There then follow no less than 11 fields of information that must be supplied.
Some of these are as follows:
(a) the name of the investment firm and the contact details necessary to enable clients to communicate effectively with the firm;
(b) the languages in which the client may communicate with the investment firm;
(c) the methods of communication to be used between the firm and the client for the sending and reception of orders;
(d) a statement to the effect that the investment firm is authorised and the name of the competent authority that has authorised it;
(e) where the firm is acting through a tied agent, a statement of the fact that the tied agent is registered in accordance with MiFID and a member state in which it is a registered;
(f) where the firm is acting through any other representative established in the member state in which the client or potential client is resident, the business address of the representative;
(g) the nature, frequency and timing of the reports on the performance of the service to be provided by the investment firm to the client in accordance with MiFID;
(h) if the firm holds client assets, a general description of the effects of the rules relating to the holding and protection of client assets.. and so it goes on.
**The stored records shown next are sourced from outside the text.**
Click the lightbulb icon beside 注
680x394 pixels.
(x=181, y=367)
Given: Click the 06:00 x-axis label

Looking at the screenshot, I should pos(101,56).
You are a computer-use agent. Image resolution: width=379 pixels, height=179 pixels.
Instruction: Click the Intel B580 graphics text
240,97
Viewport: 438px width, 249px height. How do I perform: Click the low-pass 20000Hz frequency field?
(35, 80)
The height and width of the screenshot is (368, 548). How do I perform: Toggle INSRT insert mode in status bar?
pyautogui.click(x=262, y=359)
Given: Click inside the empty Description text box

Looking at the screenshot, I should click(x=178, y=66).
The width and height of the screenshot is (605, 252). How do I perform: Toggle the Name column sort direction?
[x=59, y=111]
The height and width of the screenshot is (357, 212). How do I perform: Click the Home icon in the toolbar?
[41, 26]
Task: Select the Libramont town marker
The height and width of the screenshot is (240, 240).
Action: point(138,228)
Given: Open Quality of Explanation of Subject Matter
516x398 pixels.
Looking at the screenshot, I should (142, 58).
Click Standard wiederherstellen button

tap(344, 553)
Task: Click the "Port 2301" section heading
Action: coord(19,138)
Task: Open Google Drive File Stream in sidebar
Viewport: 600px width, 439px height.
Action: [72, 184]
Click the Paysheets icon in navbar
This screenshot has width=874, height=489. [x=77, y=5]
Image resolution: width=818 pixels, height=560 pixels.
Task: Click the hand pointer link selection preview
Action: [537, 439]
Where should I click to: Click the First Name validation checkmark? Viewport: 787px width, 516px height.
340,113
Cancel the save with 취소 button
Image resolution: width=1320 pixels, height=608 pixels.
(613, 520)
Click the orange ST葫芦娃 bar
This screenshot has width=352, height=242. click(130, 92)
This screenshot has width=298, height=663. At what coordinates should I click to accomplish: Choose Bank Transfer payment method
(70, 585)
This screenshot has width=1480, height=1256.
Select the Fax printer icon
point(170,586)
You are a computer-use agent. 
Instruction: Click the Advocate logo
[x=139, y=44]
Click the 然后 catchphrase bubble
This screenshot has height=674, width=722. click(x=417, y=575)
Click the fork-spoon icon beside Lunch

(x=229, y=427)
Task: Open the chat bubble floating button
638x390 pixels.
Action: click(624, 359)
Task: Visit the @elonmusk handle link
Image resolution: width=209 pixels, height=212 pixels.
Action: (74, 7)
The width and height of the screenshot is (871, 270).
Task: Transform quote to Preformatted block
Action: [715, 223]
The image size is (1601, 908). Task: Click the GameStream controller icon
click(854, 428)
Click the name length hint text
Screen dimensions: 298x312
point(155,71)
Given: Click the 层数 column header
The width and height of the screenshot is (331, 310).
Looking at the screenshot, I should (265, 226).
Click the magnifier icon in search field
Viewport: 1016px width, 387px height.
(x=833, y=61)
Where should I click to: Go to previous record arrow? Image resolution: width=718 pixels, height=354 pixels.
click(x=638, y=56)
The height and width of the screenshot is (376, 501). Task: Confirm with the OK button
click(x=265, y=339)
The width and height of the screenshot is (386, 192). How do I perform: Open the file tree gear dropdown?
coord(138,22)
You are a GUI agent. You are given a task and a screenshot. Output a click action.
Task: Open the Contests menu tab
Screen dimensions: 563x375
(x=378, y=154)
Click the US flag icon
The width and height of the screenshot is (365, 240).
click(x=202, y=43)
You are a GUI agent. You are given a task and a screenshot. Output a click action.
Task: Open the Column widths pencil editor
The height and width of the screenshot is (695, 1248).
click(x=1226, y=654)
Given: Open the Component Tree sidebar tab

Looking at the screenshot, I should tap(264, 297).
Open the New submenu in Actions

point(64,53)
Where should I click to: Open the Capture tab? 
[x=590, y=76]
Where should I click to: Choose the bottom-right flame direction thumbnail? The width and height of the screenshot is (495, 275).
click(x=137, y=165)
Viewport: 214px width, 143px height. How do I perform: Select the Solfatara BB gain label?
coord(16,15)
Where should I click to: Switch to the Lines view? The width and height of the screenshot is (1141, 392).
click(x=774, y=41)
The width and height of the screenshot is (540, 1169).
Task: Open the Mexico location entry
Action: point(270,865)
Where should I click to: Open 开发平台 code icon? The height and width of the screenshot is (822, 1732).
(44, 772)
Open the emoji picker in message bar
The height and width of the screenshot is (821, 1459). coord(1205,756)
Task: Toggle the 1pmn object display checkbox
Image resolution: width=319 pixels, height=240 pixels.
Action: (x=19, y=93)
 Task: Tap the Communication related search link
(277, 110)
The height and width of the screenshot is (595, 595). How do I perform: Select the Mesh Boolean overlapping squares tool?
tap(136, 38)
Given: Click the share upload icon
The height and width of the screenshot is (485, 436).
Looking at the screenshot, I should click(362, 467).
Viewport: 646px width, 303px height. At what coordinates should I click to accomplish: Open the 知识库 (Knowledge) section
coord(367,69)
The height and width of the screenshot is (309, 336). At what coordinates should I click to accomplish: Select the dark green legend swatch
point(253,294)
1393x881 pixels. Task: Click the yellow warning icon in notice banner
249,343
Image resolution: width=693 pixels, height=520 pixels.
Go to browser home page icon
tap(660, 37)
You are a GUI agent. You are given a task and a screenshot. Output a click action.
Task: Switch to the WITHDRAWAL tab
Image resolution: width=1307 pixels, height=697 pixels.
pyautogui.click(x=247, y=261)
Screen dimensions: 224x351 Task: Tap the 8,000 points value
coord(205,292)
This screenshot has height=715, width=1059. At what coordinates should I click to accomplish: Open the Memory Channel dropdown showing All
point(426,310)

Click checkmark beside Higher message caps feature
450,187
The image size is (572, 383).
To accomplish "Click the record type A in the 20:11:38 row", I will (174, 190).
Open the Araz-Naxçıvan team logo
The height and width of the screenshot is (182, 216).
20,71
In addition to these required disclosures, where an investment firm provides or proposes to provide portfolio management services to a retail client, then there is yet more information that must be supplied, 5 types in all. These are:
(a) the types of financial instruments that may be included in the client portfolio and the types of transactions that may be carried out in such instruments, including any limits;
(b) the method and frequency of valuation of the financial instruments in the client portfolio;
(c) details of any delegation of the discretionary management of all or part of the assets in the client's portfolio where relevant;
(d) the way in which management objectives are established, the level of risk to be reflected in the manager's exercise of discretion, and any specific constraint on that discretion;
(e) a specification of any benchmark against which the performance of the portfolio will be compared. Any such benchmark shall be based on widely used financial indicators which are produced by a third party and are consistent with the management objectives.
Not content with the above requirements, Articles 6-9 of the Working Document then go on to require yet more categories of disclosure in the area of information about financial instruments, information about costs and associated charges and information requirements about safeguarding of client assets, although provided the potential client passes an "investor aptitude test" some of these disclosure obligations fall away.
In a coda to the marketing-related provisions of the working document, Article 10 entitled "Content of marketing communications" provides:
1. An investment firm shall take all reasonable steps to ensure that the information contained in its marketing communications is consistent with any information the firm provides to clients in the course of carrying on investment and ancillary services;
2. Where a marketing communication to retail clients refers to a particular financial instrument or type of financial instrument or to an investment or ancillary service, it should also include a precise and balanced description of the nature and risks of the instrument or service in question.
Why this matters:
Given the above, it is hardly surprising that the FSA and no doubt many other regulatory bodies across Europe are groaning under the prospective weight of yet more regulation in the financial services arena.
Admittedly many of these requirements are already imposed by the FSA's Handbook, but as the FSA gets to grips with the enormous increase in its responsibilities since the extension of its regime to mortgages and insurance, these further burdens will be as welcome to the regulator as it will be to investment services providers.